### About this task:
Take each line from the entries that holds "computer" and copy it out.

Pixel coordinate grounding data
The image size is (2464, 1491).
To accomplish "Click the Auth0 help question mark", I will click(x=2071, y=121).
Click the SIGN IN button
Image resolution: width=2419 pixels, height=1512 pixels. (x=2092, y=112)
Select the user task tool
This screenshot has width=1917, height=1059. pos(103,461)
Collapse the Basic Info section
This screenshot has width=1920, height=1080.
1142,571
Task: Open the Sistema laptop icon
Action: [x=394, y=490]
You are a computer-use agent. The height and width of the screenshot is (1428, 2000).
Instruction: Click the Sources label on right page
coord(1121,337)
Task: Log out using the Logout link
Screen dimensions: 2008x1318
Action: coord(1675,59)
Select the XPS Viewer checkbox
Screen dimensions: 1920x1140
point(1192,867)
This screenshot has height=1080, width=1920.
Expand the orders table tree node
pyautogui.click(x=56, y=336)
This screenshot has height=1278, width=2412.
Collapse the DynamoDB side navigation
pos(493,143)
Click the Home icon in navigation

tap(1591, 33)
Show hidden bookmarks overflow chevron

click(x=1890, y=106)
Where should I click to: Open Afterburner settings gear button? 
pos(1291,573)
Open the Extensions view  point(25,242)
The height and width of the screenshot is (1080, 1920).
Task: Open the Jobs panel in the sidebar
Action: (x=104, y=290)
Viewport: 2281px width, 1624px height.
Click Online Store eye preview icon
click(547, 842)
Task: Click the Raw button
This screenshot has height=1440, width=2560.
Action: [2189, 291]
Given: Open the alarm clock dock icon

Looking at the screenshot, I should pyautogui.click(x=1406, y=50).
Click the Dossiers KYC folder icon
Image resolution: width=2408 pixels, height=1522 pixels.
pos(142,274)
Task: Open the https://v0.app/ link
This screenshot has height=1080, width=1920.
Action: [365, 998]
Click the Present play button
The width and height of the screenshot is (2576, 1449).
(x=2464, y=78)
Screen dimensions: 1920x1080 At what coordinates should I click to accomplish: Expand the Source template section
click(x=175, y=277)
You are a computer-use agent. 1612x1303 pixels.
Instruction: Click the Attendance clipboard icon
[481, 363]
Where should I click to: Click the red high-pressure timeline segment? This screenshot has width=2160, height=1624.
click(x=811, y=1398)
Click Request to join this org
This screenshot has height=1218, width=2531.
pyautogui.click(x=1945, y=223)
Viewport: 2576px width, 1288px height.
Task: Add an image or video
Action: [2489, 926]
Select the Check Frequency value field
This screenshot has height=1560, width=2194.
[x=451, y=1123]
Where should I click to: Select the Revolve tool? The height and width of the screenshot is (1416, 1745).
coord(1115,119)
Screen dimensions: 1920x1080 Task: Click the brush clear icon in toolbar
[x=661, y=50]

### Solution to this exercise:
You are a computer-use agent. The height and width of the screenshot is (1428, 2000).
You are a computer-use agent. 1612x1303 pixels.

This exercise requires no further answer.